It came as something of a shock to realise that the prison camp at Guantanamo was set up 16 years ago, on 11th January 2002, and that there are still over 40 people held indefinitely there. As I wrote on My London Diary, almost all:

“were sold to the US by Afghan militias and the Pakistani military for cash bounties with no real evidence of terrorist involvement, but whose torture in CIA secret prisons across the world before arrival at Guantanamo as while as throughout their detention there makes their release too embarrassing to US authorities.”

I photographed two events in London to mark the anniversary, a lunchtime vigil in Trafalgar Square and a candlelit vigil in the evening outside the US Embassy, still then in Grosvenor Square. You can read more and see more pictures in the posts on My London Diary:

Guantanamo Vigil Marks 16 years
Close Guantanamo – 16years

I think the first protest against Guantanmo I attended was possibly in December 2003, though it may just have been the first where I used a digital camera, as relatively few of my pictures on film are on My London Diary, which I set up largely to post my digital work, putting on just a few earlier film images.

Back in those days, the camera I was using was a Nikon D100, and I had only one Nikon lens, a 24-85mm, and would also be using a camera with wider lenses (and longer) loaded with film for most of my work. The rather odd colour of the digital images from those years partly reflects the software used to process the raw files which was at the time limited compared to Lightroom and other current programs, but also my relative inexperience in using digital, though I had been using the camera for around a year.

By January 2006, cameras, software and myself had improved somewhat – and the D200 was perhaps the first digital camera I was really happy with, and many of the pictures were quite respectable. I had also bought several more lenses and had given up using film, working only digitally.

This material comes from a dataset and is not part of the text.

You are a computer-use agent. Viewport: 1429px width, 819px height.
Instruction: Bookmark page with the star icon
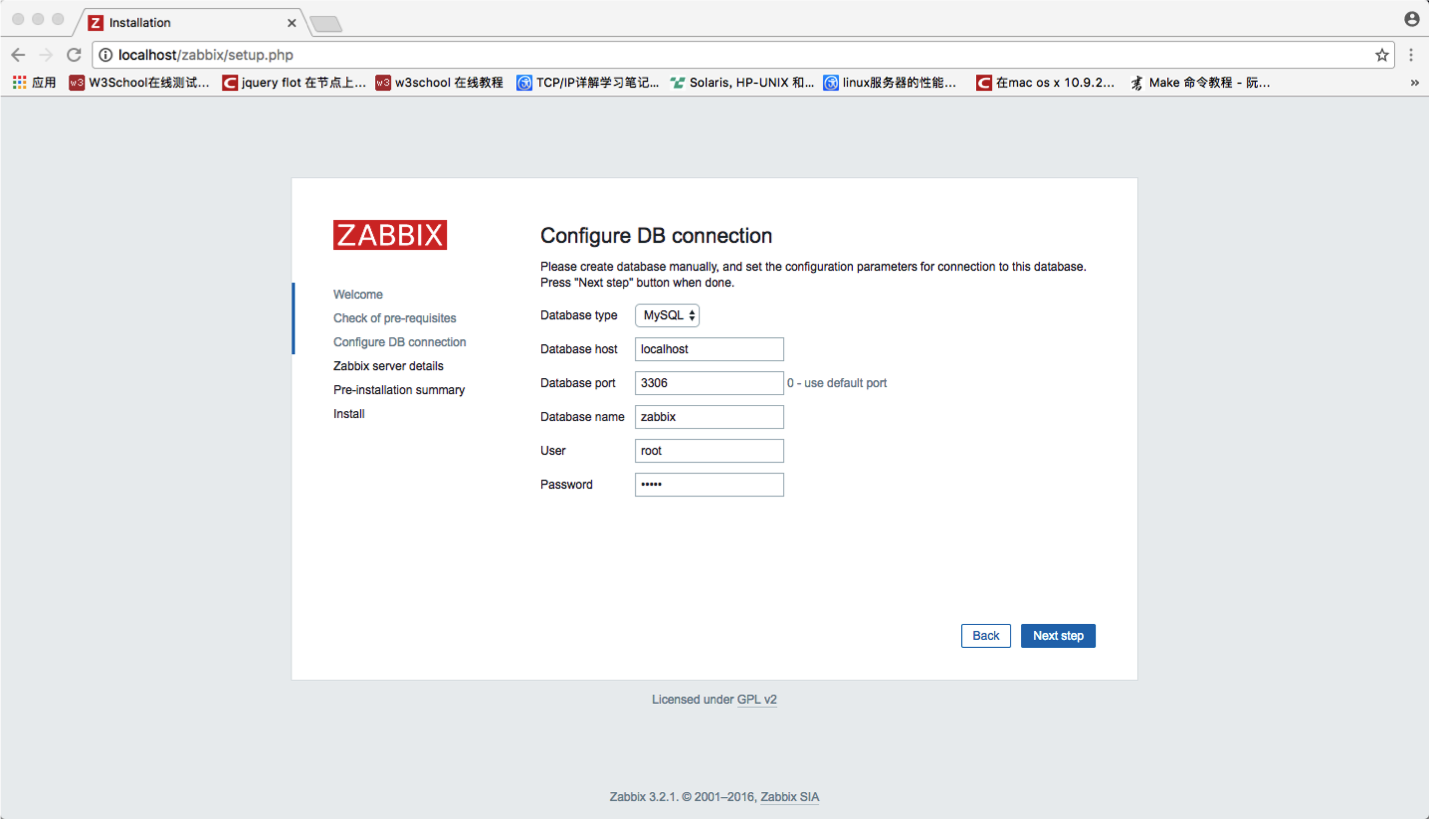[1382, 55]
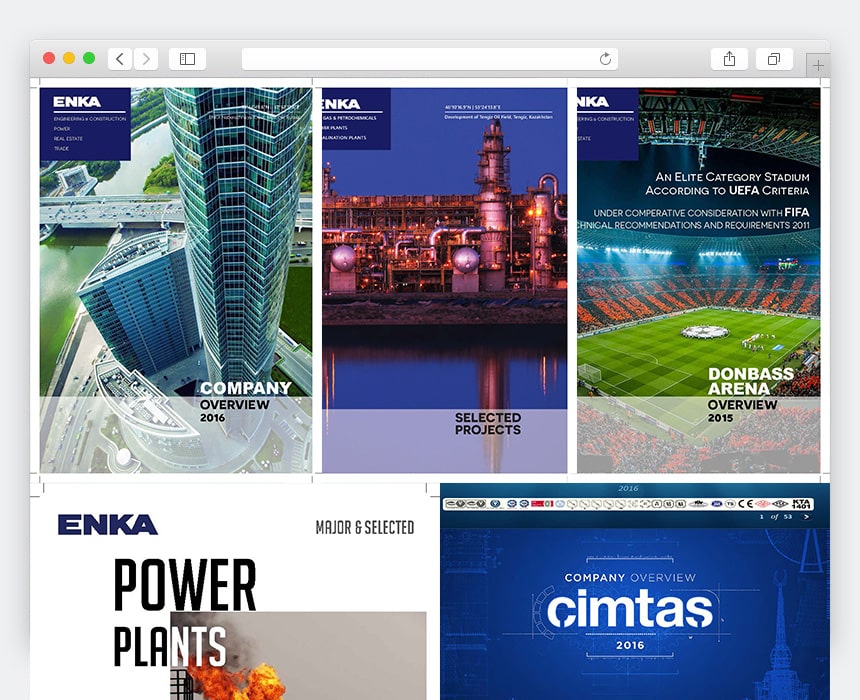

Looking at some of the images full-size, it is apparent how much image processing software has moved on, and I think I could re-process the raw images to produce technically rather superior results – if I had the time. It is one of the advantages of taking pictures in raw format that you can go back and rework them differently, whereas jpegs allow rather less without unacceptable degredation, though Lightroom can often perform a surprisingly good makeover.

Until relatively recently, those bright orange jump suits presented something of a challenge, with some being highly fluorescent which tended to eliminate all detail, but improvements in Lightroom have changed this. Even this year, improvements in the ‘Auto’ setting on the exposure basics have considerably cut down the fiddling involved in this and other challenging situations.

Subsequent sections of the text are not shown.